Workforce improvement seen as key to attracting industry

Published: Tuesday, August 20, 2013 at 05:22 PM.

“One of the problems is, if you ask a room full of parents ‘who wants their child to go to college,’ most of them will raise their hands. But the truth is we aren’t sending all our kids to college,” Bense said.

Ellis said that in Washington County, 75 percent of the graduates will not go to college. “We need to do a better job of providing that technical education or certification program for these students so they can get out of high school and earn a good living,” Ellis said.

Likewise, a skilled workforce is often a prerequisite for manufacturers to build a facility in a region.

“People aren’t looking at five-year plans anymore,” Ellis said. “They are looking 18 months down the road, and they want to know what you can do for them right now,” when it comes to providing things such as an suitable industrial site or a skilled workforce.

Ellis said there is likely to be a resurgence in manufacturing in the U.S., and to benefit from the resurgence Northwest Florida needs to begin planning now.

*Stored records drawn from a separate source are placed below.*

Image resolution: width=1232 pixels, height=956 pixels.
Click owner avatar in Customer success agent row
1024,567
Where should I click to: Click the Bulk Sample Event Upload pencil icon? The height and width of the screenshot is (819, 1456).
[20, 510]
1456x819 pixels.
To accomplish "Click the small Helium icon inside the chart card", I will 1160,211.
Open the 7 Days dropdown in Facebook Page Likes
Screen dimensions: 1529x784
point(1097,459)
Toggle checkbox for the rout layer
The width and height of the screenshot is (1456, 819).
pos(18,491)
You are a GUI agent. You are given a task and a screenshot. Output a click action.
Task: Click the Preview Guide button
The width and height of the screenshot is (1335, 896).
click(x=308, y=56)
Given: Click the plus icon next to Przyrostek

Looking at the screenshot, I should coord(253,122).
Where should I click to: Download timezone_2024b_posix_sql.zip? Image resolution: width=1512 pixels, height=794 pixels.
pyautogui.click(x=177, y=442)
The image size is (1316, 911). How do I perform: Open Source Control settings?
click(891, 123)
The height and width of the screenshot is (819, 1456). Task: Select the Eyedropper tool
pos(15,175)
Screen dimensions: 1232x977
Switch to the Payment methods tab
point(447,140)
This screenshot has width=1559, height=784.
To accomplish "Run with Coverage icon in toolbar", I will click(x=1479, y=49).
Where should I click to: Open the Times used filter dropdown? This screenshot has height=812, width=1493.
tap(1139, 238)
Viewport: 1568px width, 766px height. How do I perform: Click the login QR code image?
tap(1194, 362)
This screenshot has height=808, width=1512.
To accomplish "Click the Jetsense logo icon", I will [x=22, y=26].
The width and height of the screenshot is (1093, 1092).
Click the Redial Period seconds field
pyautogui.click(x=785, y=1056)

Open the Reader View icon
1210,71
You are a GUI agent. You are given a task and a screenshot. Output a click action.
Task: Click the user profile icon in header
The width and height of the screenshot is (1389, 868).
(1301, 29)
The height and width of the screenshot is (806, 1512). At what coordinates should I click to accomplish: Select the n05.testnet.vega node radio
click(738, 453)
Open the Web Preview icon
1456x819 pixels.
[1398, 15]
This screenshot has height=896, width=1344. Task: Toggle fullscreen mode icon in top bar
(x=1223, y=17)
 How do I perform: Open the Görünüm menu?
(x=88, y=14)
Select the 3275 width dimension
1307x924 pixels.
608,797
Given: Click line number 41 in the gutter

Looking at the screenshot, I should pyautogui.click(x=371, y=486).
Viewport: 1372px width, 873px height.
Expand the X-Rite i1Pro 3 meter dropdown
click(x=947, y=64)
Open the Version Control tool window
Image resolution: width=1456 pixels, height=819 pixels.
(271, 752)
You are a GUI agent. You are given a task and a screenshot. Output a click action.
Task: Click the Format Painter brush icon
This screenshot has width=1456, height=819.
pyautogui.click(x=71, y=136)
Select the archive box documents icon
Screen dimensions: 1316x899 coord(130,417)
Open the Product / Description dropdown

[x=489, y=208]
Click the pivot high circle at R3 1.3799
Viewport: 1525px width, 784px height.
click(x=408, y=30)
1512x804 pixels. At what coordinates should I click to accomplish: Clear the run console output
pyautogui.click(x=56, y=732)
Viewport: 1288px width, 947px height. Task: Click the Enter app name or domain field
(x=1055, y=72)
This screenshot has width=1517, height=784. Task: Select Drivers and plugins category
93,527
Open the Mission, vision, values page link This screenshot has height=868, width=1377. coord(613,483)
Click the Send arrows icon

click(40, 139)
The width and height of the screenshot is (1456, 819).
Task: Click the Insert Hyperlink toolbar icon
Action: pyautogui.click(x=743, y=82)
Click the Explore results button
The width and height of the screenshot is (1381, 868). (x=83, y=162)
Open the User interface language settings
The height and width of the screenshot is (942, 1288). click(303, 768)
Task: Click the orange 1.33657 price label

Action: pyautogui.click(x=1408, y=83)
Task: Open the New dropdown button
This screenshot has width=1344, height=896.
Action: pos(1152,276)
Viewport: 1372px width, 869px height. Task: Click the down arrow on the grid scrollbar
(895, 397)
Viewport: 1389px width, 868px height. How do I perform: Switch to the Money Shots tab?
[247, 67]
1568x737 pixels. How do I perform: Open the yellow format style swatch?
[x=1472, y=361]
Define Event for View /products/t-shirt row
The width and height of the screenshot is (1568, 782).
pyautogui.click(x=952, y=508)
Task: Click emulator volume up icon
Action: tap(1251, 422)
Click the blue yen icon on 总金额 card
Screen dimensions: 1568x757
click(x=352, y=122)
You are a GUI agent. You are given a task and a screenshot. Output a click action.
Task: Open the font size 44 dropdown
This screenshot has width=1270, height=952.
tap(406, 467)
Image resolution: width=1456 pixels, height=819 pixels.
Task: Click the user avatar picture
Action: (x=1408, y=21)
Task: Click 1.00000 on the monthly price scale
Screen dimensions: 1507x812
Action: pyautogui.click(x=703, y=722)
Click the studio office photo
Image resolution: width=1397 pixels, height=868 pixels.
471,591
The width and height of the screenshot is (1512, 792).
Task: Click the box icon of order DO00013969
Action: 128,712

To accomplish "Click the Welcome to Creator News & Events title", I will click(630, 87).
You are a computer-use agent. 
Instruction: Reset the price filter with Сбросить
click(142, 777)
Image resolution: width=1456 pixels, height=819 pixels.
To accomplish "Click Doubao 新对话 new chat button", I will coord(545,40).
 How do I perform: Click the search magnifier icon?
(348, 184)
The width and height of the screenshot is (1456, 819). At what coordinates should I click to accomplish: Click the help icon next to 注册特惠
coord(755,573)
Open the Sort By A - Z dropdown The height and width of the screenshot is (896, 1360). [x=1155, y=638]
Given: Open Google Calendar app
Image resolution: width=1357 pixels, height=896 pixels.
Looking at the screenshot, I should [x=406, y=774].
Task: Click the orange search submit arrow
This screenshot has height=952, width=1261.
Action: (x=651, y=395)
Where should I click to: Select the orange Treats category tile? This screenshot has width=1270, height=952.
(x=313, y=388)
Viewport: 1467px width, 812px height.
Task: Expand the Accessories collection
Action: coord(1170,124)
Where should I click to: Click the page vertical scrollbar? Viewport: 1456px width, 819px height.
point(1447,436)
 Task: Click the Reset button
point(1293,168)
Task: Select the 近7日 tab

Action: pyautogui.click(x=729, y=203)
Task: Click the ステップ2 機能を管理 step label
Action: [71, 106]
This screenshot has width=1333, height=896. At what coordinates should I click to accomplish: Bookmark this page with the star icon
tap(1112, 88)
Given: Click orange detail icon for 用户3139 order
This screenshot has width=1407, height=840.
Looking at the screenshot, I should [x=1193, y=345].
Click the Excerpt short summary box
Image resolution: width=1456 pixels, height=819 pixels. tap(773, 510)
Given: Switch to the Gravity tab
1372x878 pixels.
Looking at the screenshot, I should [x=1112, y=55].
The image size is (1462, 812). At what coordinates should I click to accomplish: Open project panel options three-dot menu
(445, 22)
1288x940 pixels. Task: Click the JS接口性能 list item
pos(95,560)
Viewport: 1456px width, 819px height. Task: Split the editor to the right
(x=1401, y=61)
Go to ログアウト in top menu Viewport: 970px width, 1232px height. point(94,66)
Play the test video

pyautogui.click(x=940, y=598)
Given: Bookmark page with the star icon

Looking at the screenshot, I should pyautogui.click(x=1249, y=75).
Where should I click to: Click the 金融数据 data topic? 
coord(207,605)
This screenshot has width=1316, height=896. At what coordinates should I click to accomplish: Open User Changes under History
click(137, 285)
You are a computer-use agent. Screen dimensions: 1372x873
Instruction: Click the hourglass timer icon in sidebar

The council wants to start by initiating a dialog between public schools, colleges, universities and technical schools along with manufacturing leaders to start working toward the goal of providing essential workforce education, Ellis said.

“I’ve been told that if the students have a certain level of education, then they can be trained in other skills,” Ellis said. “It’s getting the students up to that level, and changing the perception that technical education is somehow lesser than college-oriented education, that we need to work on.”